Eurozone’s Perpetual Crisis
European leaders continue to kick the can down the road on a crisis that could bring down the global economy.
The Telegraph‘s Liam Halligan explains “Why the latest eurozone bail-out is destined to fail within weeks” in rather stark terms:
Let’s be clear – if global bond markets stop lending to a number of large Western economies, we are in the realms of unpaid state wages and pensions, transport chaos and closures of schools and hospitals – sparking the prospect of serious civil unrest. Forgive my intemperate tone, but these are the dangers we face. And I’m afraid the only rational response to Thursday’s announcement is that the probability of such undesirable outcomes has just been increased.

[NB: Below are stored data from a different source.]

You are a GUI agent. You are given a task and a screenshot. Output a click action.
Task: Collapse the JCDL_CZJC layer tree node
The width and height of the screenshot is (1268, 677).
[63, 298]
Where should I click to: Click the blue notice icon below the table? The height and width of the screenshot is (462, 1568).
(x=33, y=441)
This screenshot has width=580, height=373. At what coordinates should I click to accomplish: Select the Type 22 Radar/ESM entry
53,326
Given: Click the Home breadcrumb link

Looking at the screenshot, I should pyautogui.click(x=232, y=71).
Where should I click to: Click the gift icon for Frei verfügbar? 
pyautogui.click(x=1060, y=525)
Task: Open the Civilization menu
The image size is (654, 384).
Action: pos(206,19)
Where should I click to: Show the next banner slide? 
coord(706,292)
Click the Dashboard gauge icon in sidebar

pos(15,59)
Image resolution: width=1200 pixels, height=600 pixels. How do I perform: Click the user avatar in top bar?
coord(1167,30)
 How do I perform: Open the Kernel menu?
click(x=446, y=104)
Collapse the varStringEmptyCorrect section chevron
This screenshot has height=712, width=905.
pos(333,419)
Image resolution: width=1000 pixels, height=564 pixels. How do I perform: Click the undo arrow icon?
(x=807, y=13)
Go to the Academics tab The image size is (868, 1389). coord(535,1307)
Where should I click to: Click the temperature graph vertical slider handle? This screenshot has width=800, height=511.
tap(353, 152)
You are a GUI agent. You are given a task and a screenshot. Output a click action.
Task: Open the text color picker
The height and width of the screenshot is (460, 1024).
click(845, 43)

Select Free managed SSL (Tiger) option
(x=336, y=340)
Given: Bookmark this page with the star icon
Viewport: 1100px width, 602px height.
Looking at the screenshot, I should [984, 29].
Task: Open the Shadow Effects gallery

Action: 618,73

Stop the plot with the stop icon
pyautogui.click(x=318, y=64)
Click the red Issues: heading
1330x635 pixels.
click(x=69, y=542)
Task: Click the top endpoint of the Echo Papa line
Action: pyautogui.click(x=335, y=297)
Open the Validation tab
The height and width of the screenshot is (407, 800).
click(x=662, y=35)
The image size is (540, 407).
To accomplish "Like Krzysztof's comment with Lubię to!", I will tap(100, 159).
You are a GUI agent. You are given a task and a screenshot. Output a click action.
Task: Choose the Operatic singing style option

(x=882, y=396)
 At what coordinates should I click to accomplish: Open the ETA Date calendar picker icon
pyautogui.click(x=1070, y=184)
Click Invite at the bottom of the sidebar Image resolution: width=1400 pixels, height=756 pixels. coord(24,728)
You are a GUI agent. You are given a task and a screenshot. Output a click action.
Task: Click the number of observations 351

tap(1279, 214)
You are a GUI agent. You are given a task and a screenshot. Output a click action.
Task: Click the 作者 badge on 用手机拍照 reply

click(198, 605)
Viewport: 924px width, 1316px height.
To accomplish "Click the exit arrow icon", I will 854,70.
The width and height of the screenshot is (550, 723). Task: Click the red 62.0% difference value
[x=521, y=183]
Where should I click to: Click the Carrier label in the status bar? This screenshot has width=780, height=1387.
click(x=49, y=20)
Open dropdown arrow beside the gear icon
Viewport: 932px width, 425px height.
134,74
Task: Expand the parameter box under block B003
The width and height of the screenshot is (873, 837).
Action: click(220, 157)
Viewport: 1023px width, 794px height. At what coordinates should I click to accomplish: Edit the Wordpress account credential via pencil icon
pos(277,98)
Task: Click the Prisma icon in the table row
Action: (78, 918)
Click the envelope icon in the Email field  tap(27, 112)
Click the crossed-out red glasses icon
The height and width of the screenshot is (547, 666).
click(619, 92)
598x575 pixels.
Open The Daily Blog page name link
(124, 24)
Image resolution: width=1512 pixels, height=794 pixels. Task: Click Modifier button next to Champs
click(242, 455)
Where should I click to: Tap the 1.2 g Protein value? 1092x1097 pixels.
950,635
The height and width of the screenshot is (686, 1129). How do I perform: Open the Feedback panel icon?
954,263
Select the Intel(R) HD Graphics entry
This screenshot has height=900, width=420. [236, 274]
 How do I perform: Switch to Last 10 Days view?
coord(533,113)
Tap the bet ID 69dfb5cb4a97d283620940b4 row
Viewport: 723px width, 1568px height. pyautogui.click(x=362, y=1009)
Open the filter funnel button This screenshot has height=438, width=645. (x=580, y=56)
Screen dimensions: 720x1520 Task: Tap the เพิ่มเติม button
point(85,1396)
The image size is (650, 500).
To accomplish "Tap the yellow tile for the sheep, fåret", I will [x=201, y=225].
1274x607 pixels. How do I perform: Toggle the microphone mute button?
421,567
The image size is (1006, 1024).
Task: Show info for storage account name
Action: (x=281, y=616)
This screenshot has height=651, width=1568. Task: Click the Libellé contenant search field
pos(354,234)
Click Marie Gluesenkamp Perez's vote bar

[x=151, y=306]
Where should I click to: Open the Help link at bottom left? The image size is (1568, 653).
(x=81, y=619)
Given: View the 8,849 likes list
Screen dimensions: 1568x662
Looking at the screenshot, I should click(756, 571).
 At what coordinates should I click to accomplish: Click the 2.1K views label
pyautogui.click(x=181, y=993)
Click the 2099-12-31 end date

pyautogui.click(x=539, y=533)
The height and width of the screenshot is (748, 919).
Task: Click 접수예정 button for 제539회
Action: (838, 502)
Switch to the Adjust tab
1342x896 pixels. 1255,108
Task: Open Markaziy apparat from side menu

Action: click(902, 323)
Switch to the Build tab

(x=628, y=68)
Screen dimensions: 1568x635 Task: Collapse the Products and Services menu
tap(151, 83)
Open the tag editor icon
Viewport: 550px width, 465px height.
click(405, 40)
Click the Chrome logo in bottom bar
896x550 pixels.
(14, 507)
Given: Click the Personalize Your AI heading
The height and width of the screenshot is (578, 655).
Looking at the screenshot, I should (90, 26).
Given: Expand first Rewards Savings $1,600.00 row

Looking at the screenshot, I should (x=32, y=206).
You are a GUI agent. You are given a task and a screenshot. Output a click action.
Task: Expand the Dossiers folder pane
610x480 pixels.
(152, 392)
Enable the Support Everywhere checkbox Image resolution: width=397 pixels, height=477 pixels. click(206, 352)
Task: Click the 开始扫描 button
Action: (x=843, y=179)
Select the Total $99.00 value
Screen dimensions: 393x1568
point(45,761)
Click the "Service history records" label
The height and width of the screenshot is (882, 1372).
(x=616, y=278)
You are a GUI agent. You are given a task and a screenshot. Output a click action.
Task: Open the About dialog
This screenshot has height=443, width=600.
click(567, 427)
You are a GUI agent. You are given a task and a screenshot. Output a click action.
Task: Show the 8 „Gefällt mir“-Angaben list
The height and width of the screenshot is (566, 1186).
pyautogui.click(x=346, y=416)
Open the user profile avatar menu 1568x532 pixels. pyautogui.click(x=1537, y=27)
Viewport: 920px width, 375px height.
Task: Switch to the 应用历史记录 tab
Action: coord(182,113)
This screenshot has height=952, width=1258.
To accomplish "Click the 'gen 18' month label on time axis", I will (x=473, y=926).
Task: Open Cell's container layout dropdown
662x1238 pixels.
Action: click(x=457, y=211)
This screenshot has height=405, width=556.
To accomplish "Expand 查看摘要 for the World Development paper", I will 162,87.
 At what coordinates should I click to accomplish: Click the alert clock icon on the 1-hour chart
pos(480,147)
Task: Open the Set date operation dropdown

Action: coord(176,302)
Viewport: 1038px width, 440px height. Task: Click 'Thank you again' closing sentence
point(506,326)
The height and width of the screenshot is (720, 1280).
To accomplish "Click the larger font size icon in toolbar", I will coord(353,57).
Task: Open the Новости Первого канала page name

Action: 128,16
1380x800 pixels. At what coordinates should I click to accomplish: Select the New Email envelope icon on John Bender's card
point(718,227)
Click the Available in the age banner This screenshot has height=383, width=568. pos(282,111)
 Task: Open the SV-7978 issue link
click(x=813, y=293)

European leaders have reached an “agreement”, we were told, with the private holders of Greek debt, who now accept a 50pc write-down on their stakes. This is predicated on an additional €120bn (£105bn) cash-injection by EU member states and the IMF. By paying bond-holders less, and making other savings, the hope is that Greece can cut its sovereign debt from 150pc of GDP to 120pc in the next few years.
This deal was presented as a “victory” by the eurocrats. After all, back in July those nasty private creditors agreed only to a 21pc “haircut” on their Greek debt. The deal is “voluntary”, though, nothing having been decided except the “50pc haircut” headline. In reality, by bargaining hard over coupons and maturities – how much the bonds will pay annually, and for how long – those who so unwisely lent money to Greece (eager to reap high yields, while always expecting a bail-out) will get a much sweeter deal. This is the discussion that will take place, behind closed doors, during the coming months. But that sweeter deal will need to be paid for with yet more sovereign borrowing, by some eurozone government or other, plus further sack-loads of taxpayers’ cash.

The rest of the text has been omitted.